## Short problem
Rewrite the records starting with the line with "Tim Wagner (326, 680)" and going on through the line with "[instagram] (1123, 1071)", swapping "Speakers" for "Presenters" and keeping all else the same. Return only those lines.

━━━━━ Data supplied ━━━━━

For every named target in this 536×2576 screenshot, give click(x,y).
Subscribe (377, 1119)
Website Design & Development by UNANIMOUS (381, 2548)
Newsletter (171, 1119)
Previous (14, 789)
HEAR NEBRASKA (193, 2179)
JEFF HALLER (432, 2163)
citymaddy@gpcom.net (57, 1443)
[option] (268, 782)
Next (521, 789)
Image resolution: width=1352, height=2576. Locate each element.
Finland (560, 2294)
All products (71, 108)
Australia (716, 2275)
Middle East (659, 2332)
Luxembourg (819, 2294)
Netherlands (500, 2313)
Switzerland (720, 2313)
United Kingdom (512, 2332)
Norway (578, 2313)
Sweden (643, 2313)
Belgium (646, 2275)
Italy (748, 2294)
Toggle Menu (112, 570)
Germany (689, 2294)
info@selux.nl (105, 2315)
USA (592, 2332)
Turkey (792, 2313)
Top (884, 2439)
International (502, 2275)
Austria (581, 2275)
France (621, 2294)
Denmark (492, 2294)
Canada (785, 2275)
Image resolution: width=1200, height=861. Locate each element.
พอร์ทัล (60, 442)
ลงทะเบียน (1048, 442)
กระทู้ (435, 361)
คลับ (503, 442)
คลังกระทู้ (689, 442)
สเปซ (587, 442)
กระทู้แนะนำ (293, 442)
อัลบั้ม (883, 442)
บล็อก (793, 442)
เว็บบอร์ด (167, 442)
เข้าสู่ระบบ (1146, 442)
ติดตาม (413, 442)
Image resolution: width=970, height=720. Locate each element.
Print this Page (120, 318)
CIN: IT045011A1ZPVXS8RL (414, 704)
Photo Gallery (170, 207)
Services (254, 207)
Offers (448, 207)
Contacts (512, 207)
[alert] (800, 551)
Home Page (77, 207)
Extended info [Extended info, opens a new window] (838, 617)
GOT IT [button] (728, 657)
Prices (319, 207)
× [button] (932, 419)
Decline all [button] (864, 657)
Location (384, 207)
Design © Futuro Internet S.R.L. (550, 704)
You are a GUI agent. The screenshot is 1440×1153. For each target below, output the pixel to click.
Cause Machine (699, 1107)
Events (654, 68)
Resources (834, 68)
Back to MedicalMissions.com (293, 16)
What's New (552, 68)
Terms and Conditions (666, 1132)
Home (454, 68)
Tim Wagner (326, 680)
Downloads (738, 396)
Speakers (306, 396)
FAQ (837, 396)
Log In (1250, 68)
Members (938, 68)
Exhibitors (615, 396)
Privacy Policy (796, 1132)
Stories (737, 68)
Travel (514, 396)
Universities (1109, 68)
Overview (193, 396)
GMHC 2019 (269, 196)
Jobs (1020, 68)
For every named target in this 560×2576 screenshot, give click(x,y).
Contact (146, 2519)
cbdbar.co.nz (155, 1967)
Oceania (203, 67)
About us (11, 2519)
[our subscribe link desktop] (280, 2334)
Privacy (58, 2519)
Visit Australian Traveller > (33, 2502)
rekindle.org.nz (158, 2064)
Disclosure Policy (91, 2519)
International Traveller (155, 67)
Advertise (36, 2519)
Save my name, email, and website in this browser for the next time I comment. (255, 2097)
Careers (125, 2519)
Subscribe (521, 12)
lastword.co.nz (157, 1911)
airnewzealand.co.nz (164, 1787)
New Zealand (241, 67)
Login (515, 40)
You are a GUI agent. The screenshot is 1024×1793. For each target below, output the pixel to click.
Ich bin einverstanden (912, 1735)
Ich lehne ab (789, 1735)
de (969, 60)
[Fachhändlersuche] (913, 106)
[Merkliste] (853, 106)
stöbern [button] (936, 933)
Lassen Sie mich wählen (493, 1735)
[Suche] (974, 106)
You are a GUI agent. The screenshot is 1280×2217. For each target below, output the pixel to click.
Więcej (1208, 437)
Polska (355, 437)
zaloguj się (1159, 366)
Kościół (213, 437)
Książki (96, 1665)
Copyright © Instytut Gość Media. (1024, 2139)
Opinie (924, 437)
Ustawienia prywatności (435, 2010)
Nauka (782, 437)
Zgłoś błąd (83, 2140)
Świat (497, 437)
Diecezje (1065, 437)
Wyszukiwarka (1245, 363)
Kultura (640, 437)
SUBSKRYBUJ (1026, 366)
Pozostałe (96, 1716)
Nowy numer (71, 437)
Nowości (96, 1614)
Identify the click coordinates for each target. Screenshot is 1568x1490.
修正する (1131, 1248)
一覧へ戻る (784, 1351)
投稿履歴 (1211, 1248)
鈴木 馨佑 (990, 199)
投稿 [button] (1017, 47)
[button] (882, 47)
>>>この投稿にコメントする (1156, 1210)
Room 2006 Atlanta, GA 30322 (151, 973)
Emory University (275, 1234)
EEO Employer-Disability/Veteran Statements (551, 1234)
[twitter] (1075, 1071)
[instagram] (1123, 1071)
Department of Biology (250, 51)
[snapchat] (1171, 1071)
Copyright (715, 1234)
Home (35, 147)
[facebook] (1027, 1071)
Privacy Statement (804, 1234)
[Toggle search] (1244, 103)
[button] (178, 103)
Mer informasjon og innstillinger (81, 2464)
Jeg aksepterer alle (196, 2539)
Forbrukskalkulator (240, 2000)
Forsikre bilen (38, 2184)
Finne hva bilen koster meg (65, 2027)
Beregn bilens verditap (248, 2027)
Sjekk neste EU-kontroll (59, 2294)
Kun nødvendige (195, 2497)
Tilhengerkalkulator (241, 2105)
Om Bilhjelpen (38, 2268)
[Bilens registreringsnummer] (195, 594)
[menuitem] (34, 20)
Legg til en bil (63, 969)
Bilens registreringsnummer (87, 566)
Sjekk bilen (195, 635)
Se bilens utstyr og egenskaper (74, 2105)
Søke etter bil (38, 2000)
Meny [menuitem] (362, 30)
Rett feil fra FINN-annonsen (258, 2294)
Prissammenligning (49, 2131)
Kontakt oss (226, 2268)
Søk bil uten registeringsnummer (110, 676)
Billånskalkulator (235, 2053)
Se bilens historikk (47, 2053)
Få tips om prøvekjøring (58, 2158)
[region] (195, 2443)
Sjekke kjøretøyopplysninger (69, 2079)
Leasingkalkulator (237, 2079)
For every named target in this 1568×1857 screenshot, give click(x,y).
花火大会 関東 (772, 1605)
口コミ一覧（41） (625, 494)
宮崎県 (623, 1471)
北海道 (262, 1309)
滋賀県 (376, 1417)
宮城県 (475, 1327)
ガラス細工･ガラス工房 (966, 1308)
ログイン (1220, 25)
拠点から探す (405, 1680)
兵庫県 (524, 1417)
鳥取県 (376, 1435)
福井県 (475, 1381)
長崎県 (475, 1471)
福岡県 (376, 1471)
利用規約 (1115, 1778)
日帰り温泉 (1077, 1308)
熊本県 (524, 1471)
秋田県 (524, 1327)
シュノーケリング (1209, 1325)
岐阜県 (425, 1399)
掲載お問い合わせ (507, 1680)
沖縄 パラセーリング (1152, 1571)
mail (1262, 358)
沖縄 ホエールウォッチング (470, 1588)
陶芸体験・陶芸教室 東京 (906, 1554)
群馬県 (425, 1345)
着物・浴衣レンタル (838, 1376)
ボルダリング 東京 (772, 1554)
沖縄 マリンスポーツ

━━━━━

## Output of the exercise
Tim Wagner (326, 680)
Downloads (738, 396)
Presenters (306, 396)
FAQ (837, 396)
Log In (1250, 68)
Members (938, 68)
Exhibitors (615, 396)
Privacy Policy (796, 1132)
Stories (737, 68)
Travel (514, 396)
Universities (1109, 68)
Overview (193, 396)
GMHC 2019 (269, 196)
Jobs (1020, 68)
For every named target in this 560×2576 screenshot, give click(x,y).
Contact (146, 2519)
cbdbar.co.nz (155, 1967)
Oceania (203, 67)
About us (11, 2519)
[our subscribe link desktop] (280, 2334)
Privacy (58, 2519)
Visit Australian Traveller > (33, 2502)
rekindle.org.nz (158, 2064)
Disclosure Policy (91, 2519)
International Traveller (155, 67)
Advertise (36, 2519)
Save my name, email, and website in this browser for the next time I comment. (255, 2097)
Careers (125, 2519)
Subscribe (521, 12)
lastword.co.nz (157, 1911)
airnewzealand.co.nz (164, 1787)
New Zealand (241, 67)
Login (515, 40)
You are a GUI agent. The screenshot is 1024×1793. For each target below, output the pixel to click.
Ich bin einverstanden (912, 1735)
Ich lehne ab (789, 1735)
de (969, 60)
[Fachhändlersuche] (913, 106)
[Merkliste] (853, 106)
stöbern [button] (936, 933)
Lassen Sie mich wählen (493, 1735)
[Suche] (974, 106)
You are a GUI agent. The screenshot is 1280×2217. For each target below, output the pixel to click.
Więcej (1208, 437)
Polska (355, 437)
zaloguj się (1159, 366)
Kościół (213, 437)
Książki (96, 1665)
Copyright © Instytut Gość Media. (1024, 2139)
Opinie (924, 437)
Ustawienia prywatności (435, 2010)
Nauka (782, 437)
Zgłoś błąd (83, 2140)
Świat (497, 437)
Diecezje (1065, 437)
Wyszukiwarka (1245, 363)
Kultura (640, 437)
SUBSKRYBUJ (1026, 366)
Pozostałe (96, 1716)
Nowy numer (71, 437)
Nowości (96, 1614)
Identify the click coordinates for each target. Screenshot is 1568x1490.
修正する (1131, 1248)
一覧へ戻る (784, 1351)
投稿履歴 (1211, 1248)
鈴木 馨佑 (990, 199)
投稿 [button] (1017, 47)
[button] (882, 47)
>>>この投稿にコメントする (1156, 1210)
Room 2006 Atlanta, GA 30322 (151, 973)
Emory University (275, 1234)
EEO Employer-Disability/Veteran Statements (551, 1234)
[twitter] (1075, 1071)
[instagram] (1123, 1071)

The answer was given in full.